И Екатерина, засучив рукава своего шлафрока, начала скорыми шагами ходить по своей спальне.
Рылеев молчал. Он знал, что такая походка означает сильное раздражение государыни и что в минуты такого раздражения она была очень крута.
- Я распорядилась бы так и с Семиковой - такую дрянь, которая смеет цыганить свою государыню, жалеть нечего. Но жаль отца, старого заслуженного генерала. Одна дочь. Это убьет его! Нельзя, однако ж, оставлять таких вещей без наказания, особенно в настоящее время, когда целый народ с ума сошел и беснуется от отрицания всякой власти, пожалуй, благодаря таким же пасквилям и насмешкам. Немедленно представить ее ко мне! Да велите позвать ко мне Анну Александровну Протасову.
Рылеев исчез, а Екатерина с засученными рукавами ходила еще по своей спальне.
Через минуту вошла в спальню государыни дама лет пятидесяти, с весьма строгим выражением лица и тою непринужденностью, которую дает только ежедневная привычка обращаться с высочайшими особами и давнее нахождение при дворе.
Это была одна из ближайших статс-дам Екатерины, надзирательница за ее фрейлинами, украшенная звездой дамского ордена святой великомученицы Екатерины, Анна Александровна Протасова.
Она хотела было, по обыкновению, после установленного тогдашним этикетом глубокого поклона подойти к государыне и просто поцеловать ее руку, как невольно остановилась, заметив ее сильное волнение.
Удивление ее возросло до чрезвычайной степени, когда государыня, всегда ровная и спокойная, встречающая ее обыкновенно сердечным приветом, сегодня вдруг афро-пировала сердитым окриком:
- Что это, мать моя, какие это нонче у вас порядки завелись? С какой это стати вы фрейлин распустили до того, что они на меня стихи сочиняют, пасквили пишут и карикатуры рисуют? Ваше дело смотреть за их поведением, отвечать за их поступки! Ваше дело внушать им скромность, почтение, послушание, а не поощрять такого рода рисунки, в которых я и Ивана Грозного роль играю, и выжившего из ума дедушки Иренея, от старости впавшего в детство.

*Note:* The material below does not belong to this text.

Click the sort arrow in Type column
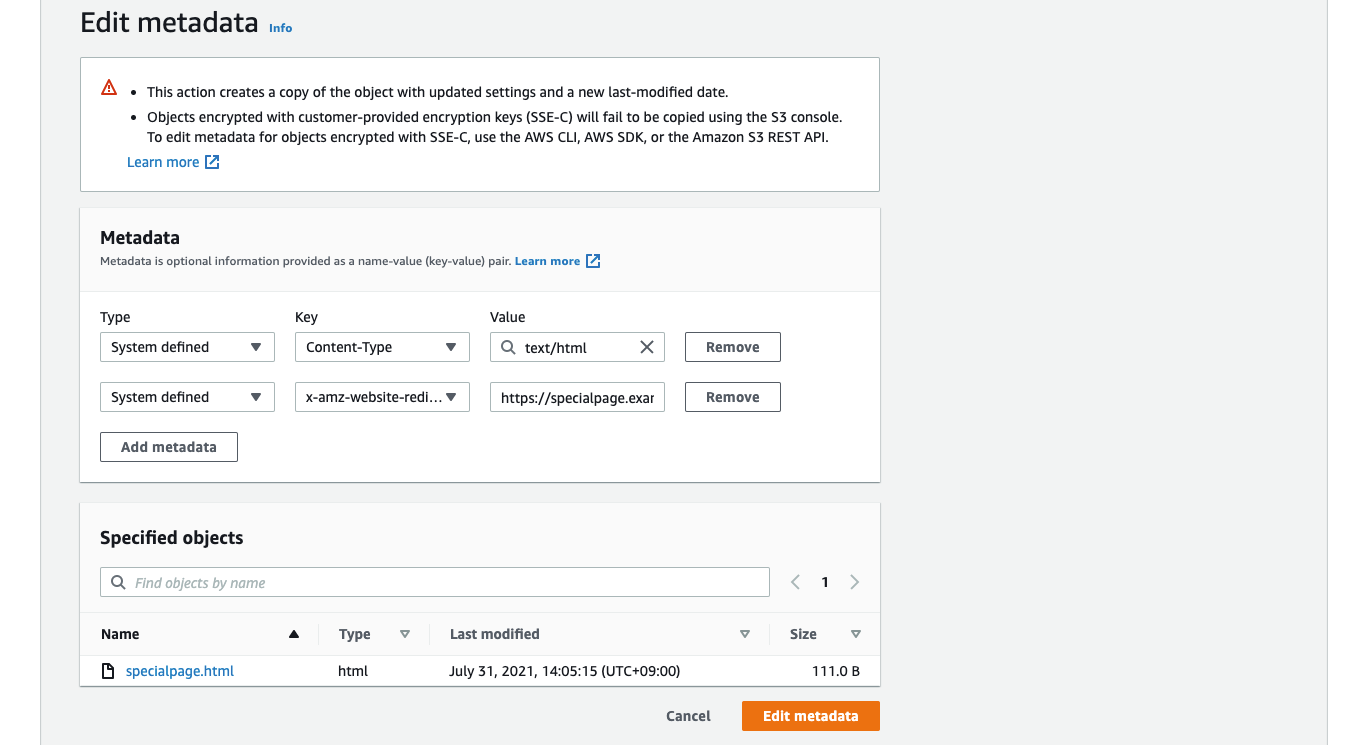This screenshot has width=1368, height=745. [x=405, y=634]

Может, и впрямь вы думаете, что я с вами стану в куклы играть?
И выражение глаз Екатерины покрылось словно льдом тем стальным взглядом, о котором Петр III говорил, что он его боится, а Потемкин сказывал, что в минуты такого выражения взгляда Екатерины у него дрожит зрачок его фарфорового глаза, здоровый же глаз он просто закрывает, чтобы не явиться совершенным трусом, хотя вся армия может засвидетельствовать, что он никогда не трусил турецкой канонады.
Протасова на минуту совершенно потерялась перед такой строгостью выражения государыни. Ее спокойствие и ровность, которые она всегда с государыней принимала, также всегда спокойной и ровной, тут испортились будто влиянием какой-то таинственной силы. Тем не менее привычка взяла свое, ту же секунду она оправилась и отвечала почтительно, но твердо.

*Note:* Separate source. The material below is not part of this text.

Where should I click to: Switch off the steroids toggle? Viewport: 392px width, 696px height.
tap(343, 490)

- Государыня,- сказала она,- вся власть Вашего величества смотреть на меня и делать со мной что угодно! Но я не слыхала ни о чем подобном и, разумеется, не допустила бы, если бы слышала. Невероятно, чтобы которая-нибудь из фрейлин, после вашей материнской о них заботливости...

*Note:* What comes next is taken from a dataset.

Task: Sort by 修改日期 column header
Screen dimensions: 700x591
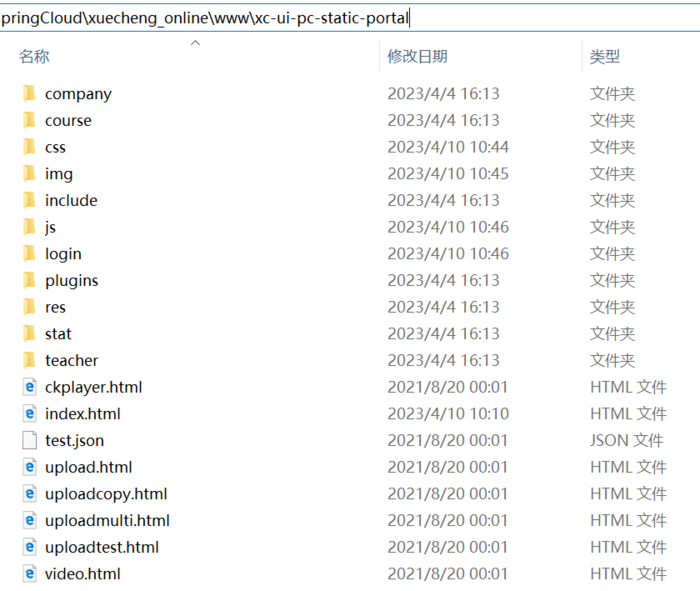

- Между тем это факт! Фрейлина Семикова сама ли сочиняла все эти пасквили или только распространяла их, но несомненно, что здесь в Петербурге, она источник, из которого они появились.
- Не говорю о всем неприличии, всей несоответственности благородной молодой девице заниматься пасквилями, но указываю на полную безнравственность и полную развращенность фрейлины, которая пасквилем платит за мои благодеяния. Независимо, впрочем, ни от чего, такой факт, по самой сущности своей, есть преступление в оскорблении величества. За такого рода преступление при Петре Великом слышали "слово и дело", а затем ломка костей и рубление голов; при императрице Анне даже за поступки меньшей степени, даже не против государыни, а против ее любимца Бирона назначалась пытка первой степени и смертная казнь, которой подвергались не только виновные, но и их сообщники, пособники и попустители. При сравнительно милостивом царствовании моей тетки Бестужевой вырезали язык, Лопухину били кнутом, Лилиенфельдт - плетьми на площади. Что же мне следует делать с вами за попущение и с тою, которая, забыв почтение и благодарность, позволила себе подобное неприличие?
- Государыня, мы все в вашей всемилостивейшей воле, но естественно, что о преступлении Семиковой я не могла знать. Что же касается самой преступницы, то молодость, легкомыслие... Ведь Семиковой едва ли минуло шестнадцать лет!
- Тем большего она заслуживает наказания. Если в эти годы допустить неуважение старших вообще, не только своей государыни и благодетельницы, то что же будет после? Я понимаю твое желание избежать публичного скандала в столь щекотливом деле, но оставить такое преступление не наказанным я не могу. Это прямое распространение заразы французского духа, коснувшееся даже моего двора. Потому, из сожаления к ее старому отцу, которого я не хочу обидеть публичным процессом, потом тяжелой казнью его единственной дочери, я приказываю тебе - ее сию минуту сюда привезут - строго ее допросить, кто ее учил, кто помогал, кто сочинял, одним словом, все подробности. Потом, после надлежащих внушений, наказать ее семейство розгами. Ты позовешь шесть-семь женщин, преимущественно со стороны, стало быть таких, которые при дворе никого не могут знать; запретишь им болтать и накажешь, строго накажешь, но не так, чтобы только мух погонять, а чтобы целую жизнь помнила. Понимаешь, Анюта, это моя непременная воля!..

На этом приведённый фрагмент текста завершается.